No records are kept for campus usage overall, but Finn agrees with Futrell's assessment about there being more students on campus, and that they're staying for longer periods of time. "I feel like there's more people here in the morning," she says, "and I see more in the evening, too."
While UNLV will continue to be somewhat of a "commuter campus," at least now "there is campus life," Futrell says, "and that's the difference. People are staying to go to art openings, to eat dinner, to study in the library, to attend movies ... There are a lot of campus activities to keep people tied to a place and space, and this keeps them interactive."
A particular type of interactivity that Cronis likes to talk about is "interfacing." As in his group -- the Consolidated Students of the University of Nevada (CSUN) -- interfacing with other groups on campus. This, at the very least, is happening with greater frequency, he says. "Sometimes we're now meeting on a monthly basis, sharing our goals and trying to see Rebel spirit heightened."
He also has proof of its effectiveness -- namely that a lot more students are staying on campus after class for events, such as CSUN's speaker series, which regularly draws 200, and the university's Rebels After Dark program, which has attracted crowds of up to 600. These, he says, are signs of "a more engaged and enthusiastic community."
While the students are successfully interacting and interfacing, there are even newer improvements to factor in to the campus' fast-changing sociological equation.
Anchoring the southeastern end of campus is Greenspun Hall, UNLV's newest piece of big architecture. In the courtyard beneath the giant steel canopy that shades the handsome building, Frommer points out how this space was designed for formal and informal gatherings, and that with its close proximity to the student union amphitheater, there is now "a network of two big gathering spaces."
The most dramatic contribution of Greenspun Hall to the new campus dynamic, however, might be the four capital letters deeply etched in the brick tower that rises high enough that Frommer can see it a mile away as he drives to work: "UNLV."
An obvious pronouncement, sure, yet one that the university had been lacking. The only spirited competition is the rebellious red sign that wraps around the northeast corner of the student union, and that, of course, is barely two years old.

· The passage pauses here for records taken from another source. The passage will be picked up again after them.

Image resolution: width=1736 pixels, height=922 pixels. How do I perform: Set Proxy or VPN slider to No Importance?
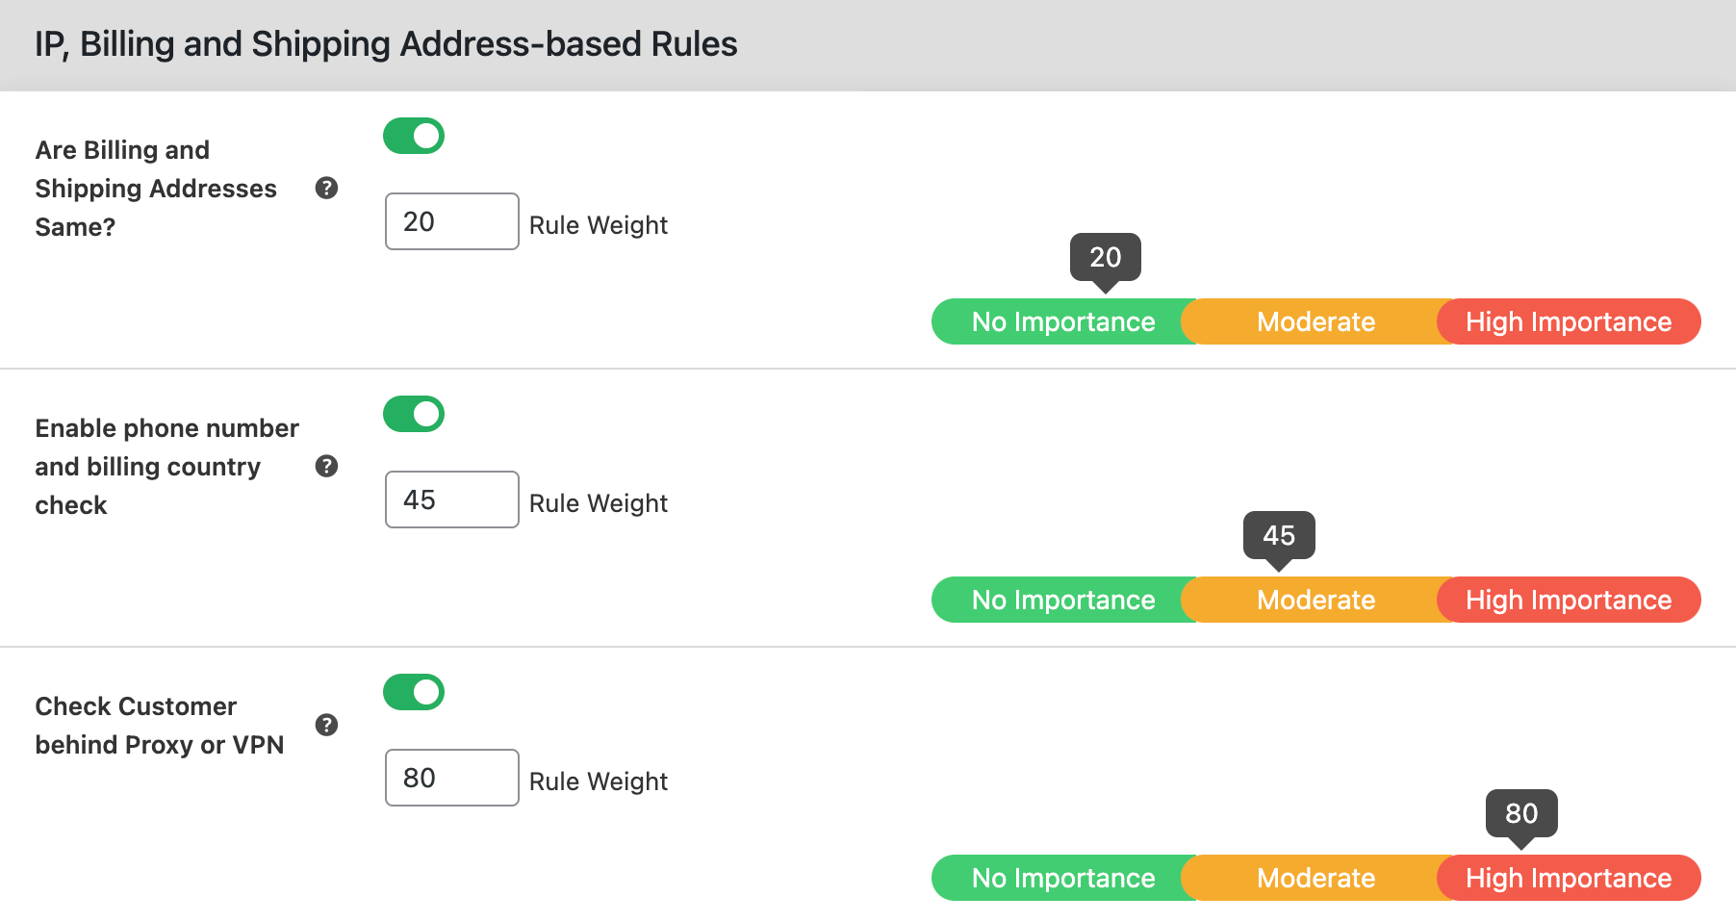pos(1062,878)
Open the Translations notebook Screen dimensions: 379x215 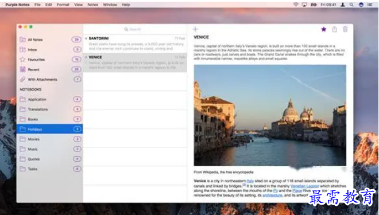point(50,110)
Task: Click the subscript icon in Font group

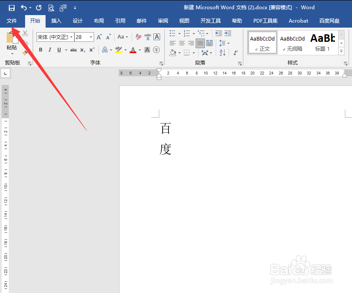Action: pos(83,50)
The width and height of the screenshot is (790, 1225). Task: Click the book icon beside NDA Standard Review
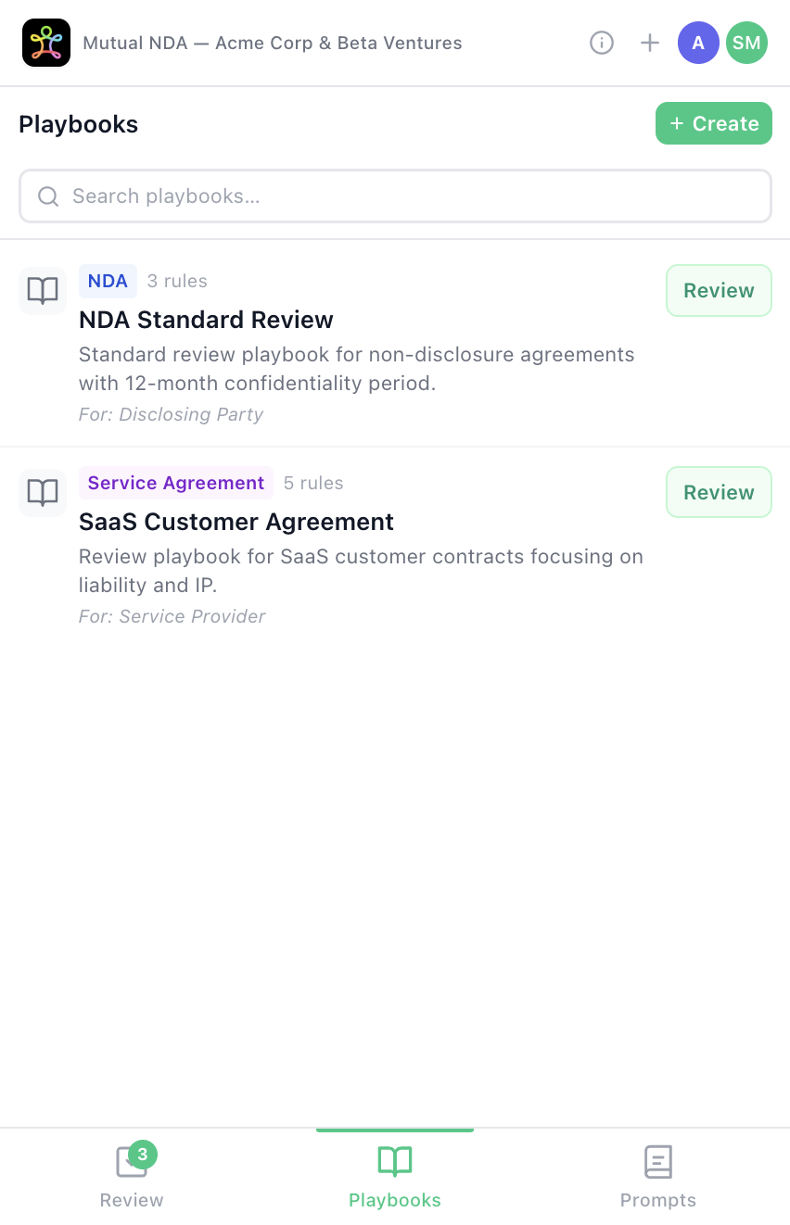[x=43, y=291]
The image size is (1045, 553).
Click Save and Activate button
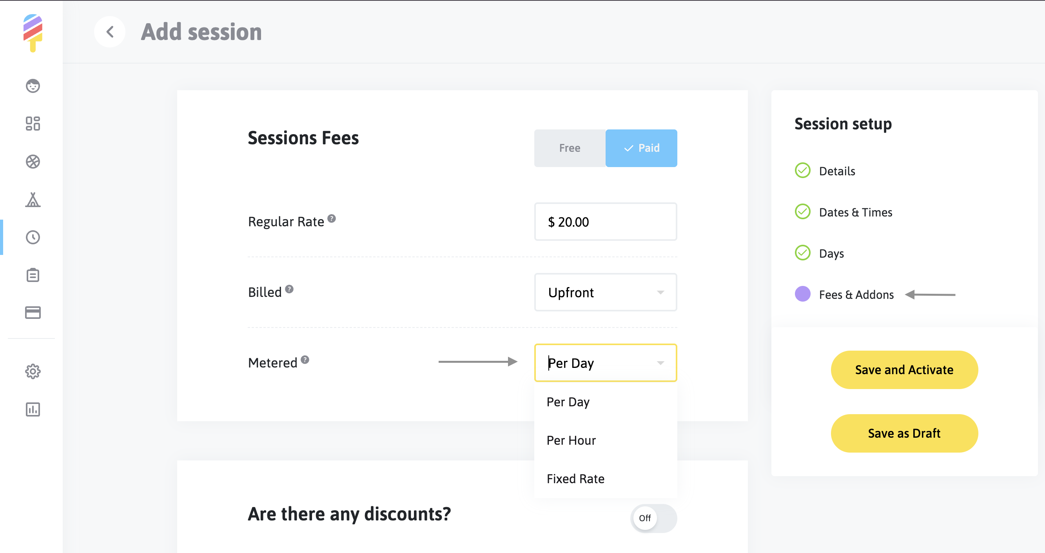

If those embellishments, combined with the growing collection of 21st-century architecture, don't completely eradicate the old suburban enclave look, this might: What's under construction where Frazier Hall once stood is another major public space. It will feature the Pioneer Wall (with bronzes of UNLV legends) and a park-like atmosphere, to be completed in phases. But unlike the points of entrance the campus has now, this spot -- front and center along Maryland Parkway -- will serve as UNLV's front door. It will show people the way in while giving them a glimpse into the campus life.
Because, it's important to know, there is some. And it's vital -- especially in the dark days of budget shortfalls -- that this maturing campus flaunts it. Like Finn says of the new aesthetic: "Hey, we're UNLV, we're here, we're a part of the community, and we're not going away."